CMS Targets Telemedicine in Study to Curb SNF Hospitalizations

Three skilled nursing facilities in Florida will use telemedicine in a CMS study to determine if off-hours virtual care can reduce hospitalizations and rehospitalizations.

Source: ThinkStock

By Eric Wicklund

- Three skilled nursing facilities in Florida are launching a telemedicine platform in a federal study to determine the cost-effectiveness of an off-hours virtual care service.

The study could help the Centers for Medicare & Medicaid Services target one of its biggest cash drains: post-acute care, responsible for some $11 billion in lost savings in less than a decade.

The three SNFs are taking part in a year-long project developed by CMS and coordinated by the non-profit TRECS (Targeting Revolutionary Elder Care Solutions) Institute. The goal is to determine whether a virtual care platform set up for nights and weekends can curb hospital admissions and readmissions in post-acute care settings.

“Studies show that approximately 60 [percent to] 70 percent of all nursing home transfers to the hospital are unnecessary,” John Whitman, executive director at Pennsylvania-based TRECS Institute, said in a press release. “Sending a vulnerable senior to the hospital only increases their exposure to a wide range of other proven, adverse effects.”

TRECS Institute officials said a 2015 study found that an off-hours telemedicine service averted 91 hospital admissions or readmissions over the course of a year at the Cobble Hill Health Center, a 360-bed SNF in New York, saving the SNF more than $1.3 million in Medicare costs and improving clinical outcomes for the patients.

Funding for the new study is being provided by CMS and Florida’s Agency for Health Care Administration through its Civil Money Penalty Grants program.

The SNFs – the Braden River Rehabilitation Center in Bradenton, Tiffany Hall Nursing and Rehabilitation Center in Port St. Lucie and Moultrie Creek Nursing and Rehab in St. Augustine – will use a telemedicine platform developed by TripleCare.

“Changes in patients’ conditions often occur in the off hours when physicians are not physically present at SNFs - this is precisely the time when TripleCare’s virtual physician services kick in,” Mary Jo Gorman, chief executive officer at the New York-based telehealth company, said in the release. “As a result, these virtual visits are reaping considerable financial savings for SNFs and our nation’s healthcare system.
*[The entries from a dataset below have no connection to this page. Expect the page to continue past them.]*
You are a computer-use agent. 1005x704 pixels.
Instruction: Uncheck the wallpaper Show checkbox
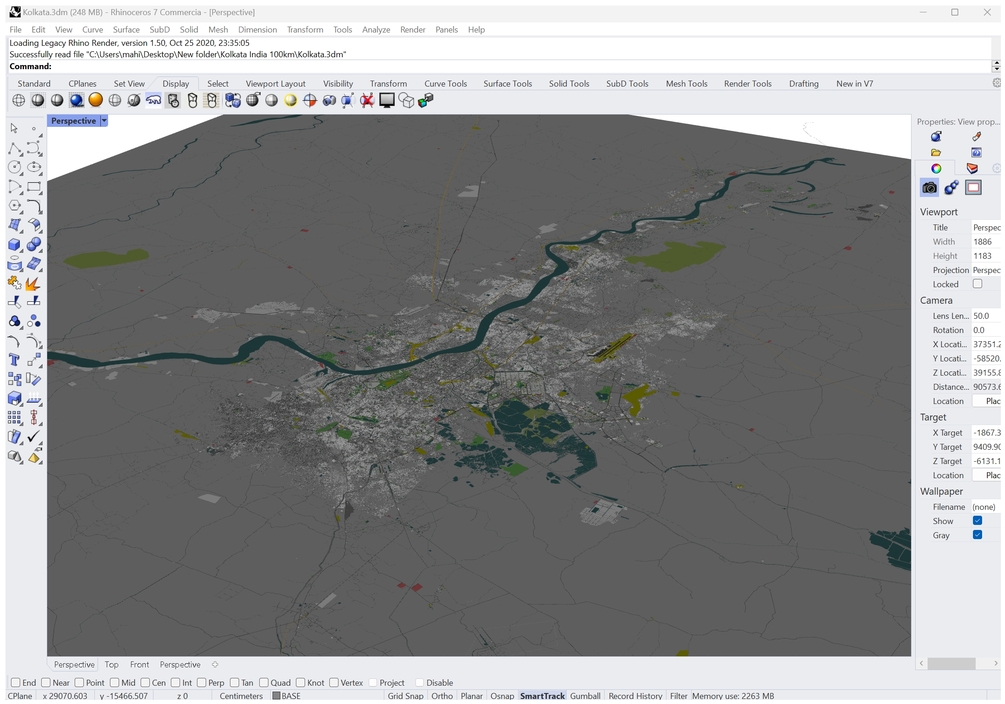pyautogui.click(x=978, y=521)
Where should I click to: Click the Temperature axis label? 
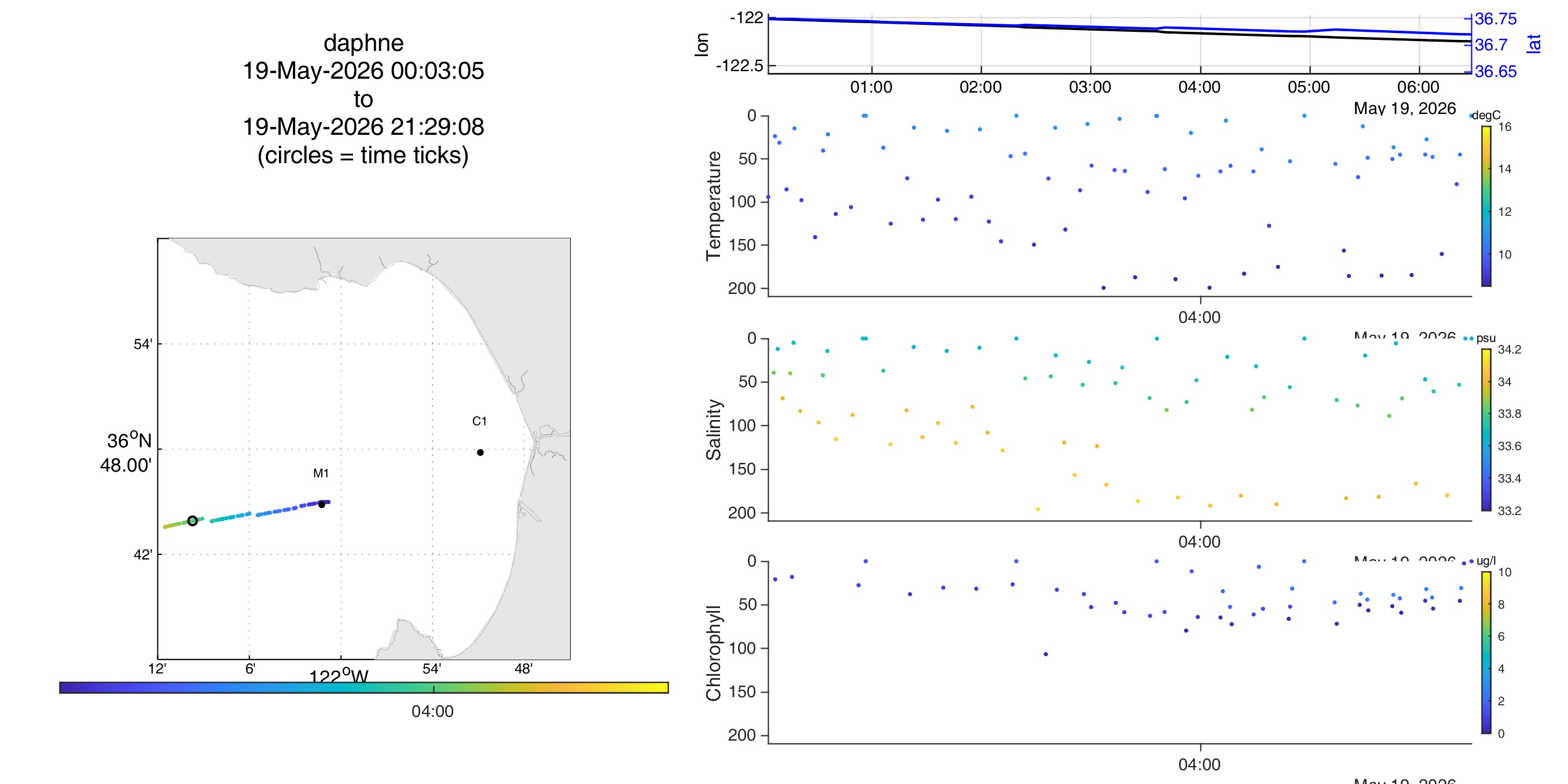[x=713, y=206]
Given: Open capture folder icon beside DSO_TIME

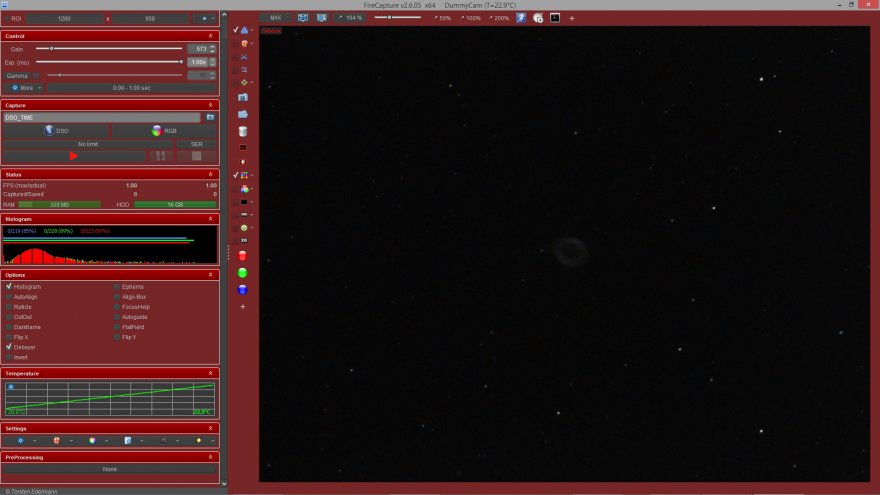Looking at the screenshot, I should pyautogui.click(x=211, y=117).
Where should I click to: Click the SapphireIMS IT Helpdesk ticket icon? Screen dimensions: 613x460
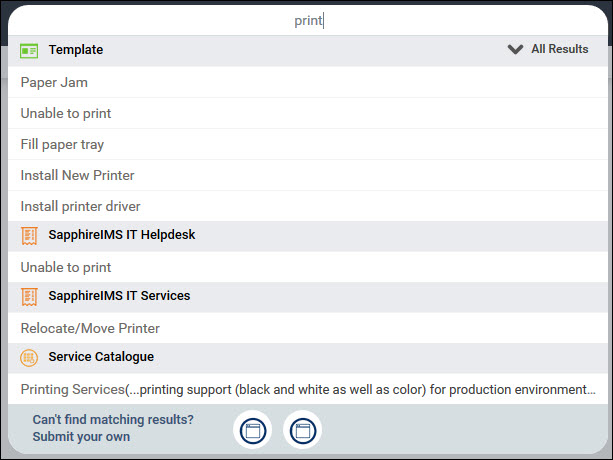tap(29, 236)
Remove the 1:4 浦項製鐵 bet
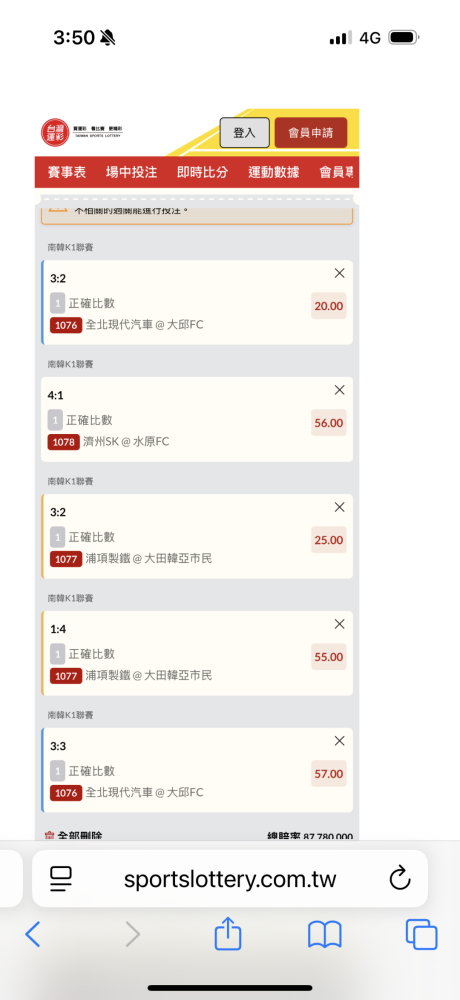The image size is (460, 1000). click(339, 624)
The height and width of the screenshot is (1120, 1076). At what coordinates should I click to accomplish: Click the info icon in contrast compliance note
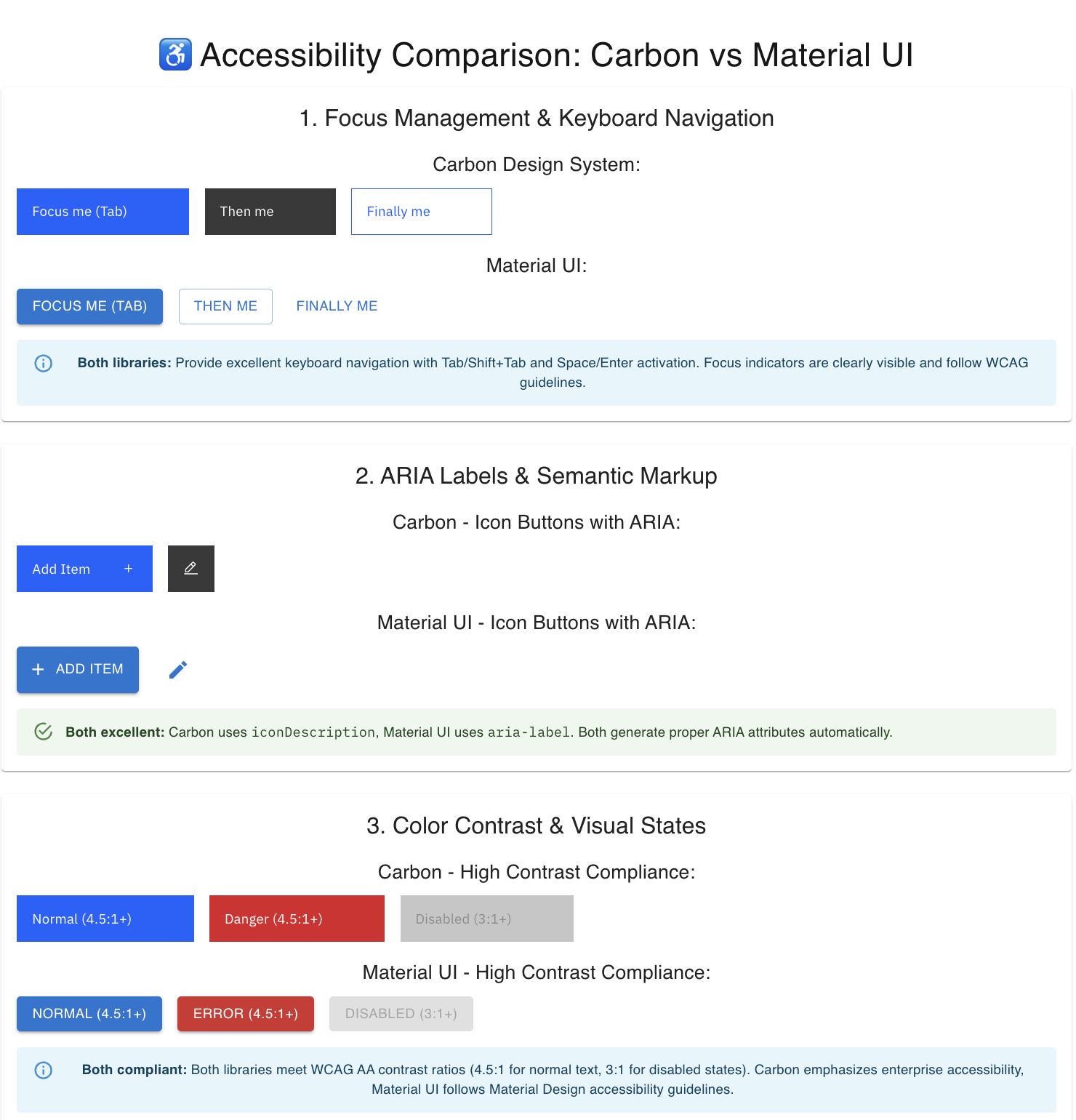coord(43,1070)
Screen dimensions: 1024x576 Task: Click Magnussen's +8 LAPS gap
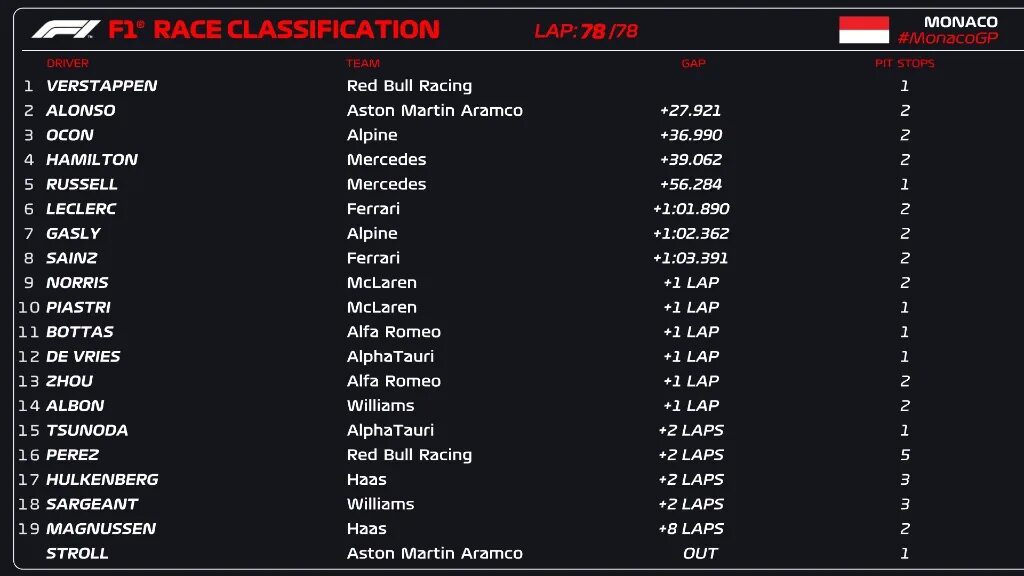(691, 528)
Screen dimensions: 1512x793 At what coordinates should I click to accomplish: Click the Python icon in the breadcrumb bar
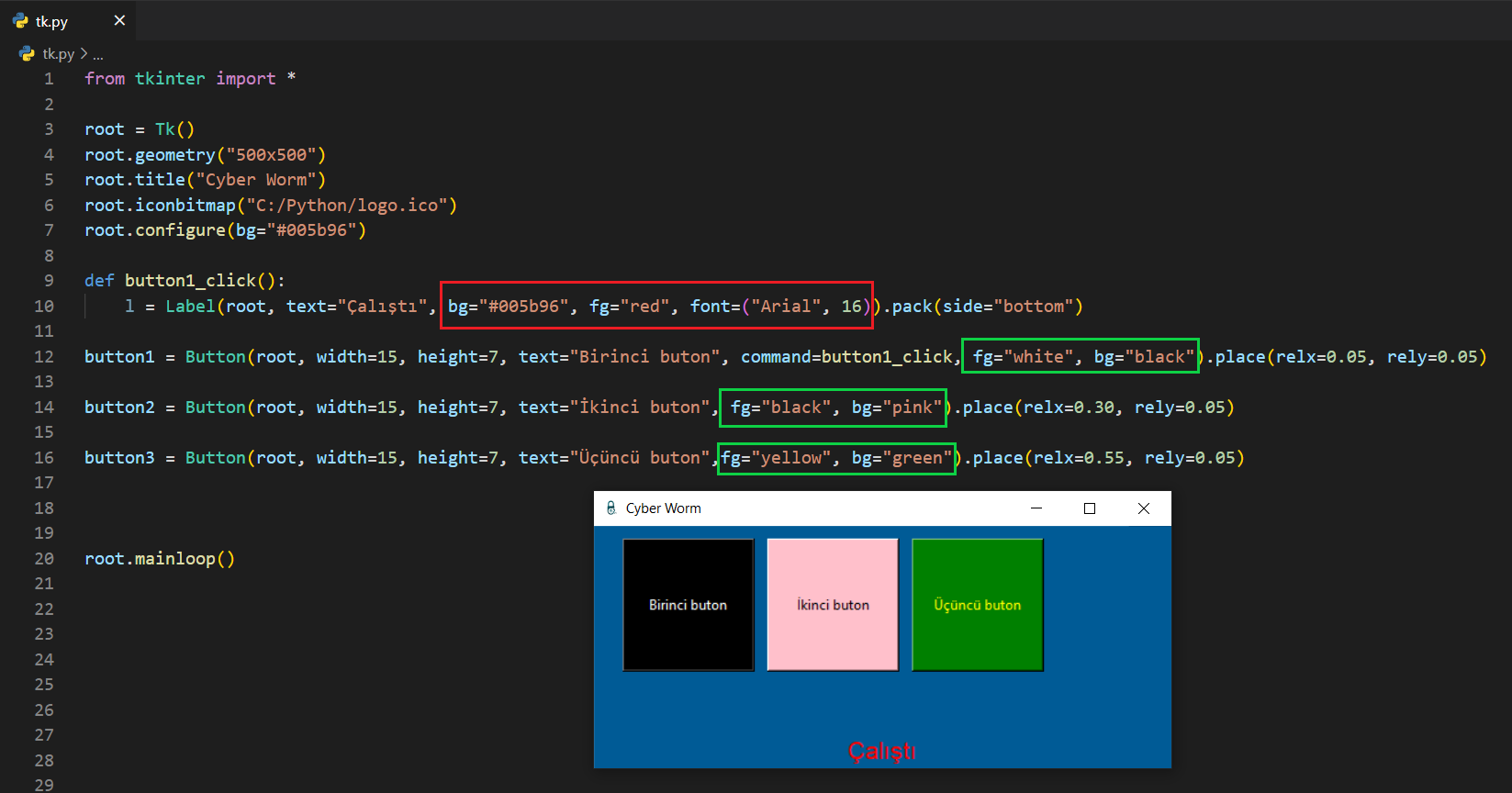click(x=27, y=54)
We also afford SNF patients and their families a better care experience and peace of mind.”

Whitman says telemedicine can be an important tool for an post-acute care industry going through significant turmoil. Speaking at the TREC-sponsored National Summit on the Future of America’s Nursing Home Industry earlier this year, he noted the number of nursing homes in the US dropped by 9 percent from 2000 to 2009, while construction of nursing home units dropped by a third from 2007 to 2011.

“The changes this industry is being hit with every day are massive and significant in terms of economic realities,” said Whitman.

Telemedicine, he added, “can be a huge piece” in helping to prevent avoidable hospitalizations.

“So, the 85-year-old patient is taken to the ER where, in most cases, he or she is admitted and spends three or four days there,” he said at the March summit. “We know seniors, when admitted to the hospital, often become confused, have an increased likelihood of developing skin breakdown, incontinence and even delirium” and are susceptible to hospital infections. “And all of this generates unnecessary costs for the healthcare system.”

CMS has been historically stingy in reimbursing healthcare providers for telemedicine and telehealth, but the agency is coming under pressure from Congress, provider groups and others interested in expanding avenues of care to curb healthcare costs, reduce waste and improve outcomes.

This past March, the Medicare Payment Advisory Commission (MedPAC) singled out post-acute care for payment reform, reporting that Congressional and CMS inaction had resulted in some $11 billion in lost savings since 2009.

Medicare spending on post-acute care services reached $60 billion in 2015 partly because aligning Medicare reimbursement rates with actual post-acute care costs is a challenge for all healthcare stakeholders, the commission stated.